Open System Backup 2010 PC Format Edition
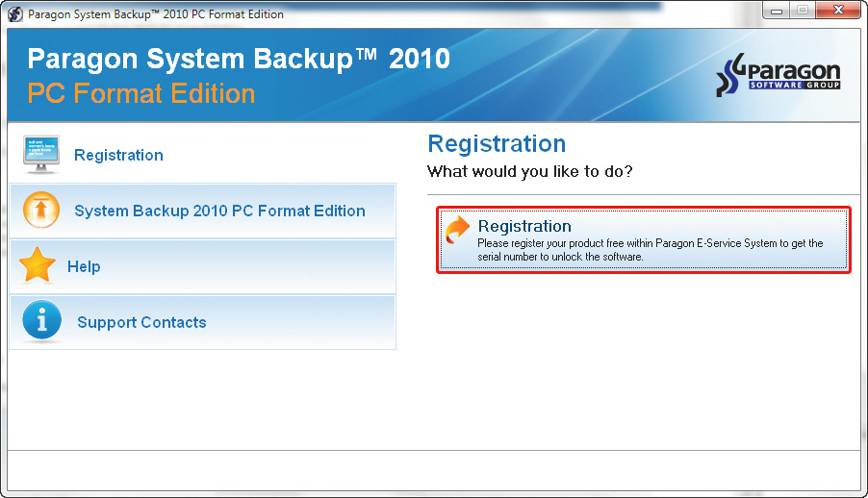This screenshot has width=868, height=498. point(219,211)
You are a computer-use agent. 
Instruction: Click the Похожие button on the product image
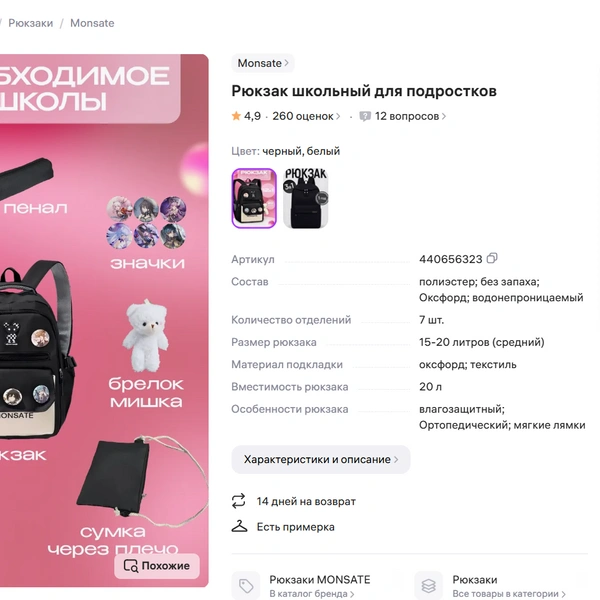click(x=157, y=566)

****************************************

Without the pictures, return all the records precisely as they stand.

Written answer –
Open System Backup 2010 PC Format Edition
This screenshot has width=868, height=498. point(219,211)
You are a computer-use agent. 
Instruction: Click the Похожие button on the product image
click(x=157, y=566)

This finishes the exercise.